Natural gas prices moving to just shy of $5/mmbtu puts it in territory not seen since 2014, when record-low temperatures enveloped the U.S. as a southward shift in the “polar vortex” unleashed frigid Arctic air into the country. During that winter, natural gas prices also doubled, peaking at $6.50, and inventories of the fuel tumbled to an 11-year low.

This year, a similar situation is playing out, as colder-than-normal temperatures push into much of the country, raising worries about the adequacy of storage levels.

Adding to jitters, natural gas inventories are peaking at their lowest point in 15 years heading into the winter withdrawal season. Back in the 2013/2014 winter, storage levels peaked at 3,834 billion cubic feet—close to the five-year average. This time, they are peaking at 3,247 bcf, 15.3% below those levels.
 

Inventories Peaking At Low Levels …

 

If a frigid winter leads to withdrawals from inventories equivalent to those during the 2013/2014 season, inventory levels would drop 3,010 bcf by April, to a critically low 237 bcf.

That probably won’t happen. The winter would have to be brutally cold (a possibility), but in that case, prices would likely rise high enough to impact demand negatively. That’s the bullish scenario that natural gas traders are envisioning and trying to get ahead of.

LNG Exports Increase

Along with cold weather and inventory levels, other factors may also be driving natural gas prices up. As analysts at Barclays point out, U.S. exports of liquefied natural gas (LNG) reached a record 4.7 bcf/d this month as new export terminals came online.

While expected, the sudden increase in exports added upside fuel to an already-nervous market. Technical levels were broken, causing shorts to frantically cover, dislodging natural gas futures prices from the fundamentals, the analysts said.

Even traders seem to agree that current prices aren’t necessarily reflective of the long-term outlook for the commodity. Prices for natural gas futures contracts dated May 2019—a month when winter will solidly be in the rearview mirror—only reached $2.80 at the same time front-month prices neared $5.

Equities of natural gas producers paint a similar picture. They actually declined as natural gas prices spiked. The $122 million First Trust Natural Gas ETF (FCG) is down 15.6% year-to-date.

What futures and equities suggest is that even as supply may be tight this winter, looking further out, natural gas remains abundant.

Soaring Production

That’s because production of natural gas in the U.S. continues to rise robustly.

In 2018, dry natural gas production is on track to surge more than 11% to a record 83.2 bcf/d, according to the Energy Information Administration. Growth could be similar or higher next year, especially if prices increase.

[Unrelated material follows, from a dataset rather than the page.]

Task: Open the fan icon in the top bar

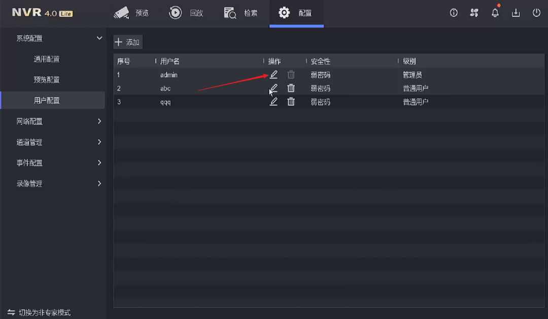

“Despite low storage levels, strong growth in U.S. natural gas production [will] put downward pressure on prices in 2019,” the EIA said.

Analysts at Barclays agree that “a downward correction [in prices] is likely, unless Mother Nature continues to play into the bulls’ hands.”

Investors in natural gas ETFs will have to weigh the strong natural gas production outlook against the potential for a near-term, winter-related price spike.